Military Health Needs to KISS

When it comes to military health systems, the departments of Defense and Veterans Affairs need to follow the KISS principle (Keep It Simple, Stupid), so says, in so many words, the final report released by the President’s Commission on Care for America’s Returning Wounded Warriors.

Defense and the VA should simplify the way they share health care and veterans’ benefits information, according to the commission, which was headed by former Sen. Bob Dole and former Health and Human Services Department Secretary Donna Shalala.

The current information technology systems in the two departments are so complex that users of the systems “often do not know what data are readily available to them,” the report concluded.

The report added the IT systems in the two departments are “fragmented and compartmentalized,” with information collected and stored in isolated, yet overlapping, data systems that are rarely integrated. “Some parts of the system collect more information than needed; others duplicate information available in other parts of the system, increasing opportunities for errors and inconsistencies,” and while the two Departments are working to exchange medical and disability information, “they do not fully integrate health care data with benefit information,” according to the report.

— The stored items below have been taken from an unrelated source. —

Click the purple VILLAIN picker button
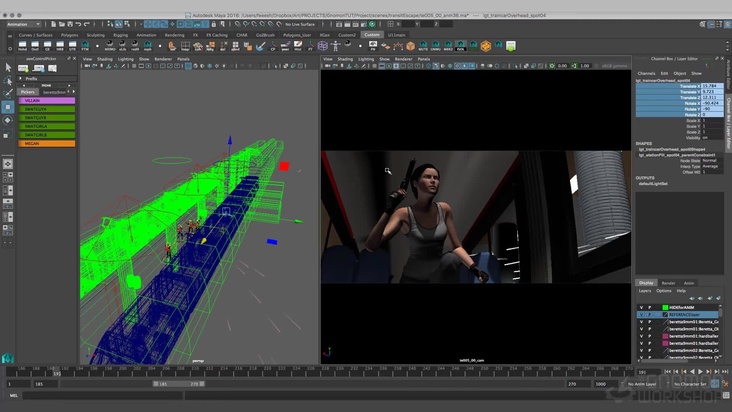 (x=48, y=100)
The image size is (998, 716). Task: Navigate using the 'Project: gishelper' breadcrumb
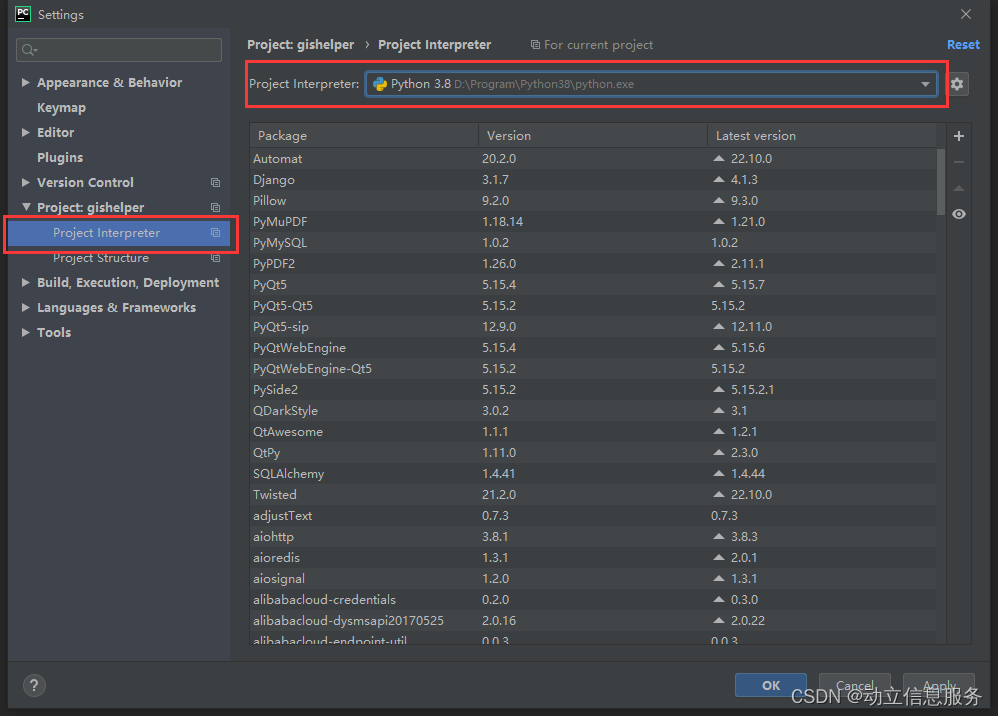[x=300, y=44]
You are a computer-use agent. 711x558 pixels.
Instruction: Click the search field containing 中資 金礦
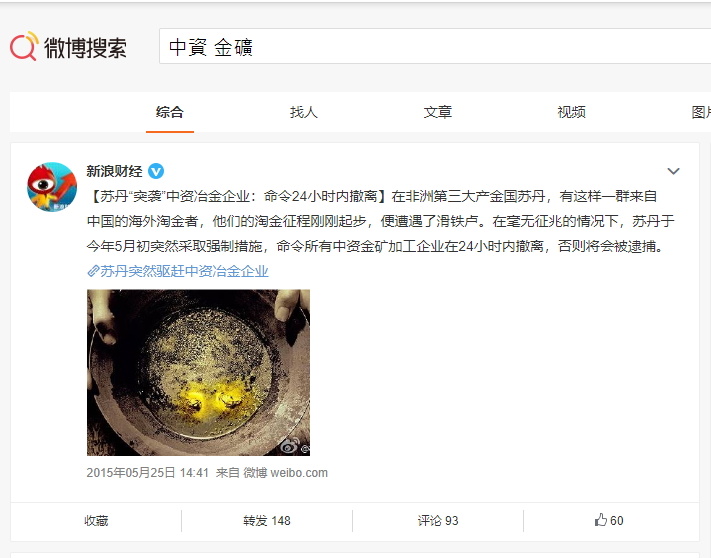pyautogui.click(x=435, y=46)
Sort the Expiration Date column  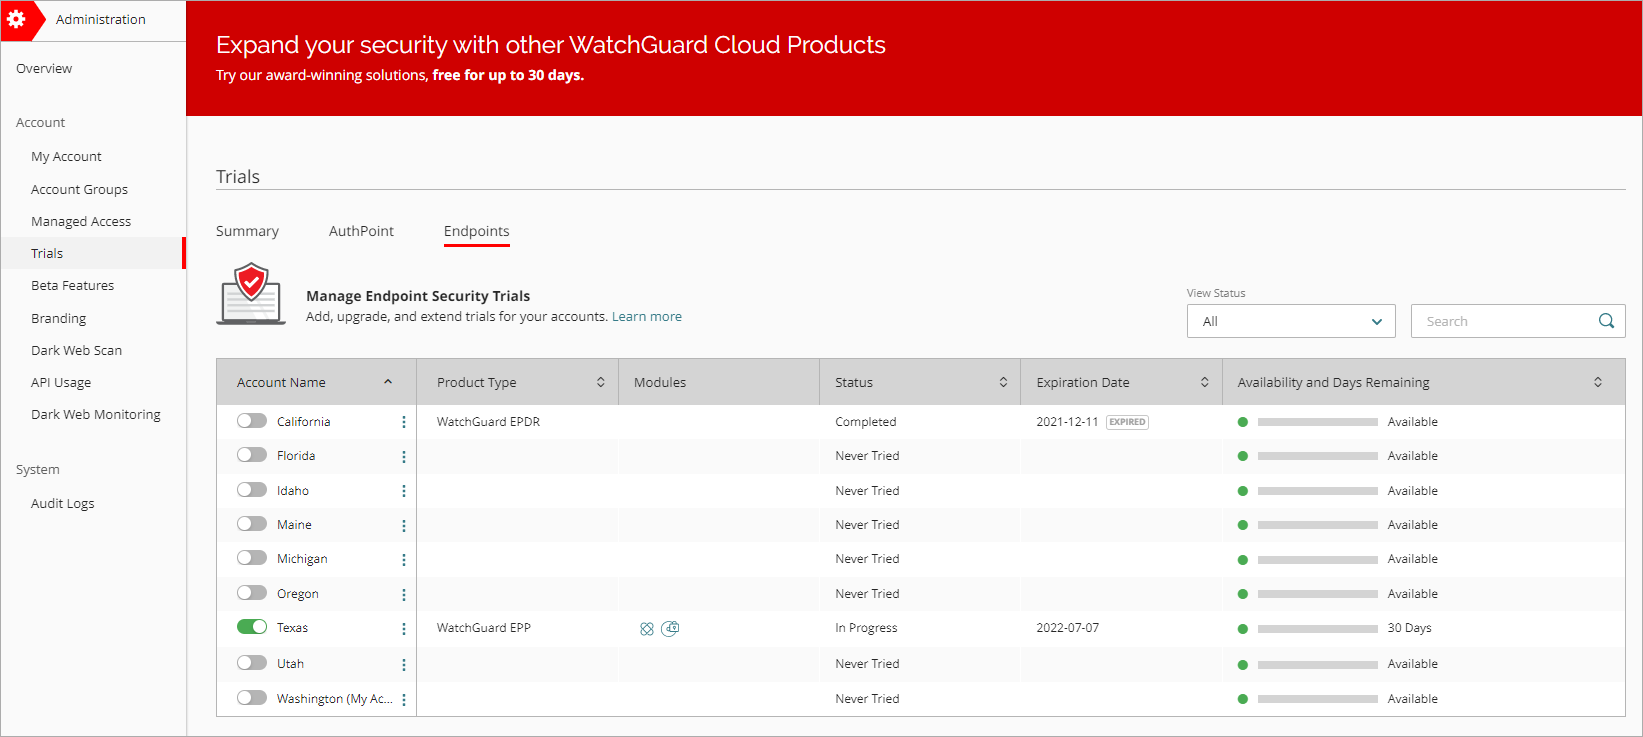point(1204,382)
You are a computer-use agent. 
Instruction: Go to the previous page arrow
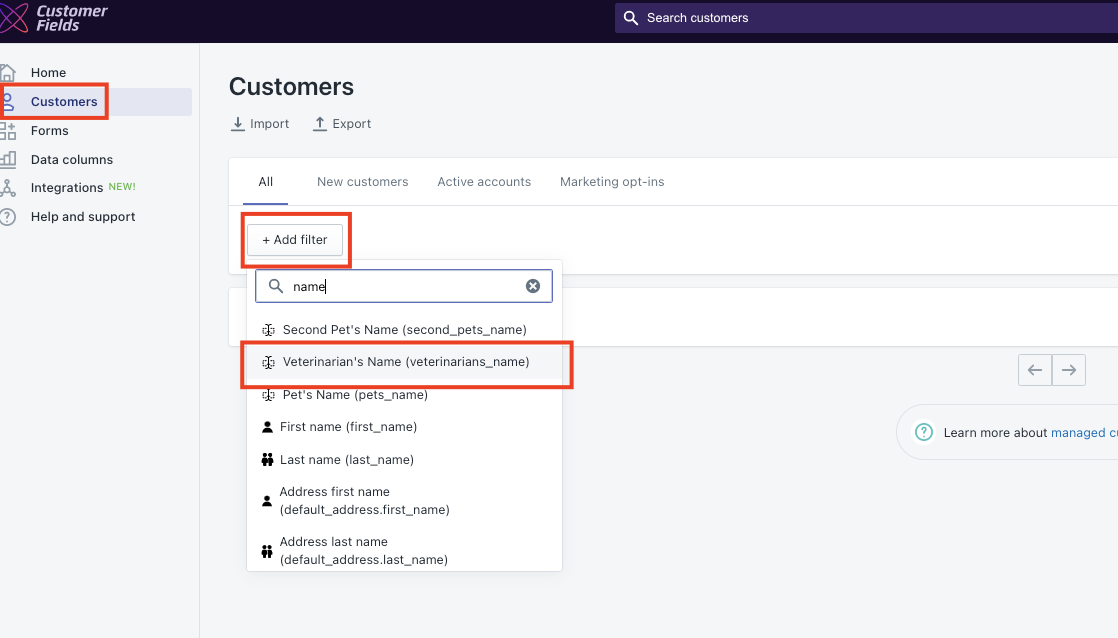pyautogui.click(x=1035, y=370)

The commission said “simplifying processes” for exchange of information should be a priority and wants to see an inter-departmental system built within 12 months that provides clinicians, health professionals and administrators with access to health and benefits data.

Defense and VA also should develop a Web-based portal for service members, veterans and families within a year, the commission advised. While that may seem a daunting task, loosely organized volunteer groups developed a Web-based electronic health record system for people displaced by Hurricane Katrina in 2005 in just over a month.